* _Assignment_
Could you set down exactly the lines of the data below, starting at the one that holds "Given: Select checkbox for case CAS-001052" and ending at the one that holds "Viewport: 1358px width, 602px height.", both included, and only those?
··· Data for the task ···
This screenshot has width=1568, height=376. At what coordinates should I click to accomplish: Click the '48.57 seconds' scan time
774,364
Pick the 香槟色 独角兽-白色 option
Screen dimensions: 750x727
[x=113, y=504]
···
··· Data for the task ···
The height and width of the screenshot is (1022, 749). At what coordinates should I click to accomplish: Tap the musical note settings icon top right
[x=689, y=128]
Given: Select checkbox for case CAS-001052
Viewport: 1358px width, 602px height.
···
··· Data for the task ···
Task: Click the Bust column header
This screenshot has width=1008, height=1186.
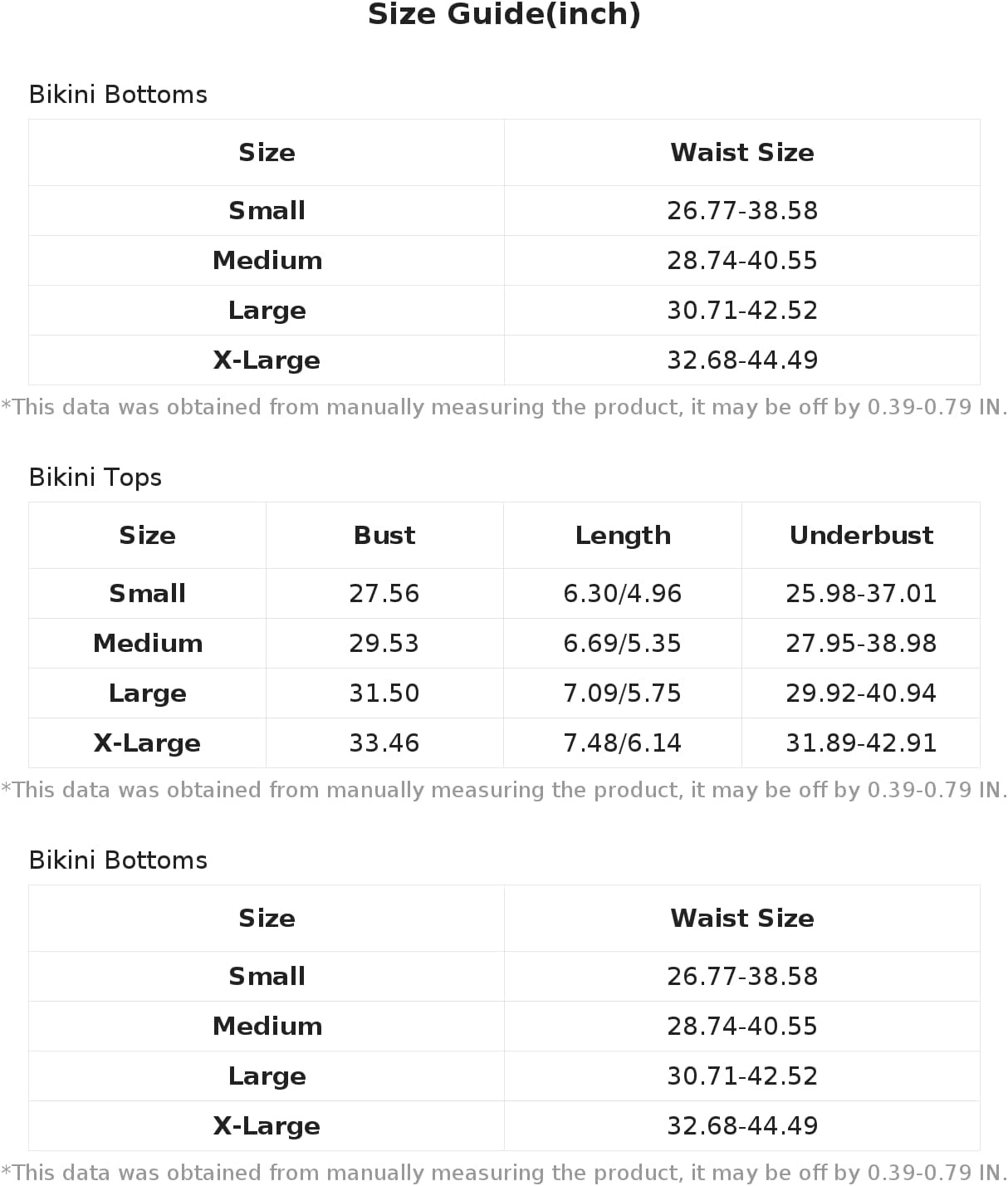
···
* _Task solution_
Given: Select checkbox for case CAS-001052
Viewport: 1358px width, 602px height.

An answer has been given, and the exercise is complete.